▶ _DIRECTIONS_
Check each line below for the word "checkbox", then please report how many lines have it and nothing more.

:: DATASET ::

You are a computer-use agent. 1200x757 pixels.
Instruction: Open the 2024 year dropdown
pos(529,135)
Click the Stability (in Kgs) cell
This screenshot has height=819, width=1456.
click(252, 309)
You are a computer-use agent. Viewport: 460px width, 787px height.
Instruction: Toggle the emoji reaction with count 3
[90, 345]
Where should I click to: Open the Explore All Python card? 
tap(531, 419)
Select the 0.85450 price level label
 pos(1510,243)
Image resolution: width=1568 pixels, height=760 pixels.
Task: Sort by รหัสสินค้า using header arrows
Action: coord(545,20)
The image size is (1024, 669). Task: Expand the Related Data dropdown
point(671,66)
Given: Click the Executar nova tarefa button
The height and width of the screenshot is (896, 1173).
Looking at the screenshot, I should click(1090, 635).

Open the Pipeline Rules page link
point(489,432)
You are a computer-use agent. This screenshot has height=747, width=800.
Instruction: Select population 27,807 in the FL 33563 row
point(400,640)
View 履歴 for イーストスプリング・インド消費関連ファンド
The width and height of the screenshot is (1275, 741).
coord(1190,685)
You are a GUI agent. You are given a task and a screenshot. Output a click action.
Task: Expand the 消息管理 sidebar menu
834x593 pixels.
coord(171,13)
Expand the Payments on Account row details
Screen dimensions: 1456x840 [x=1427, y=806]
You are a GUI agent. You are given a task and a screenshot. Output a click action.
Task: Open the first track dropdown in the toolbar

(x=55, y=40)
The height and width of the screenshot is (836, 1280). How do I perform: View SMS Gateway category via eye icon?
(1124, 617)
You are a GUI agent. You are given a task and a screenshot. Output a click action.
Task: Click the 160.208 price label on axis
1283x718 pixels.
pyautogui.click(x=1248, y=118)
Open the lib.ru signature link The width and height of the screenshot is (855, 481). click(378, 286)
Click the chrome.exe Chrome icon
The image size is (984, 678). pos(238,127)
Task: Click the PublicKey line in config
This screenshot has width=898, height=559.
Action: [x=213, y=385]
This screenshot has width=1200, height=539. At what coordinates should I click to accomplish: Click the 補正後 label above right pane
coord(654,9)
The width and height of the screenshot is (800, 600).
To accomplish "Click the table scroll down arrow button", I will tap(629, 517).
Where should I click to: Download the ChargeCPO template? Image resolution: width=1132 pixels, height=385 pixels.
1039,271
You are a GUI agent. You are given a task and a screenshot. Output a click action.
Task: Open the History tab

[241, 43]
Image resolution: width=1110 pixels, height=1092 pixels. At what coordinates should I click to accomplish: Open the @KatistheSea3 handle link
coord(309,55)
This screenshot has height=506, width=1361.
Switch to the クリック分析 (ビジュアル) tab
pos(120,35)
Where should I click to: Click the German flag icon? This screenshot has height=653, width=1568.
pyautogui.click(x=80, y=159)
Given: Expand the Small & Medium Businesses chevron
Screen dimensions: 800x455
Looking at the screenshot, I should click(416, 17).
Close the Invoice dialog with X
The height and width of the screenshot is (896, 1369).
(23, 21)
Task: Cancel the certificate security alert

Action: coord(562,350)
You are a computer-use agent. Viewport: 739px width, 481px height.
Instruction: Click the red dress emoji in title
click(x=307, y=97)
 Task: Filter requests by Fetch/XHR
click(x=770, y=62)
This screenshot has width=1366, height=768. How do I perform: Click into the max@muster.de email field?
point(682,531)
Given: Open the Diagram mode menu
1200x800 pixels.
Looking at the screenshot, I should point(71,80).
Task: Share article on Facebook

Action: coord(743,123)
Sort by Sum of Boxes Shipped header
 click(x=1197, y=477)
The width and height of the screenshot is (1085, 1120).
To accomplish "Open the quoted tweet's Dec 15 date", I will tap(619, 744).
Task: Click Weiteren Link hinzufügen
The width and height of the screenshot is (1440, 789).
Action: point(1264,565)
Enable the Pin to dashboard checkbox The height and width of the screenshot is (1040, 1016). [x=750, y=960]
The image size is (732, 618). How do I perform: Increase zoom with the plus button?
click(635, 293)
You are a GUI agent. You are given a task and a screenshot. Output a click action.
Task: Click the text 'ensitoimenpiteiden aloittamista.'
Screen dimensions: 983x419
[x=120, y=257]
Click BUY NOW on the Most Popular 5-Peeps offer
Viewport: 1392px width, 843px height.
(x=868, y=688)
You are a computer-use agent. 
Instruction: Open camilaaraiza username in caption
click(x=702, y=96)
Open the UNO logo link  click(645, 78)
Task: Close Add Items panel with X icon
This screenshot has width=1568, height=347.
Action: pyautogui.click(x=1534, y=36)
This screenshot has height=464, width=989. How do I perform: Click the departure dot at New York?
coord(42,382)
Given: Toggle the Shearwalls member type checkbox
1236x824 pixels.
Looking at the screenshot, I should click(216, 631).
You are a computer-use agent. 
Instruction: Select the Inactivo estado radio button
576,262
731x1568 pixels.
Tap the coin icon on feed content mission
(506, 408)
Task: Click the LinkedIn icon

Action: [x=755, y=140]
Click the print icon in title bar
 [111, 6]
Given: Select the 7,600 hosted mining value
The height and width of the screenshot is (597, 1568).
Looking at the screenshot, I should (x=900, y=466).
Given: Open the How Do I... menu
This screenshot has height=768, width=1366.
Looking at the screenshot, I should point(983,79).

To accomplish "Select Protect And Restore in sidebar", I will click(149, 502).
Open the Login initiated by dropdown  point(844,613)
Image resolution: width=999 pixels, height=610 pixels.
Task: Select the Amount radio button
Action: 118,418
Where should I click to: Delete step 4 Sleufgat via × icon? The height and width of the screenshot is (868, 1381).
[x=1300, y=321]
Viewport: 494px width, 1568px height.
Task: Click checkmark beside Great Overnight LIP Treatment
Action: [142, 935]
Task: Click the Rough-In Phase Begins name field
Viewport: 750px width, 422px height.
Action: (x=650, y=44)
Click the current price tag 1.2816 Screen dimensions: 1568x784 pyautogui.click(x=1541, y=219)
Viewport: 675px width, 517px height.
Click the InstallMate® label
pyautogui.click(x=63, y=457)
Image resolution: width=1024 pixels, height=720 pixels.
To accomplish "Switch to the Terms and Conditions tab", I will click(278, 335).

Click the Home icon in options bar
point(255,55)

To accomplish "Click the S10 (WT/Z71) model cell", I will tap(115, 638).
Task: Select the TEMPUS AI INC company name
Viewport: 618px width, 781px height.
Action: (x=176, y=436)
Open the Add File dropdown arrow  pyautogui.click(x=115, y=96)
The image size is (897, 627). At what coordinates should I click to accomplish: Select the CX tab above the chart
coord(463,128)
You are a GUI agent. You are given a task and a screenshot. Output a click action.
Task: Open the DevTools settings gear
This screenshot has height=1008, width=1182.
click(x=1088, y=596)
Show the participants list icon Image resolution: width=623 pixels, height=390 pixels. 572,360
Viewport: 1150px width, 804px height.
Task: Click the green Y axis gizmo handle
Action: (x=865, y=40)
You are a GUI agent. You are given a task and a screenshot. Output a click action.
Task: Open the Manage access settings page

:::

▶ _FINISHED EXERCISE_
2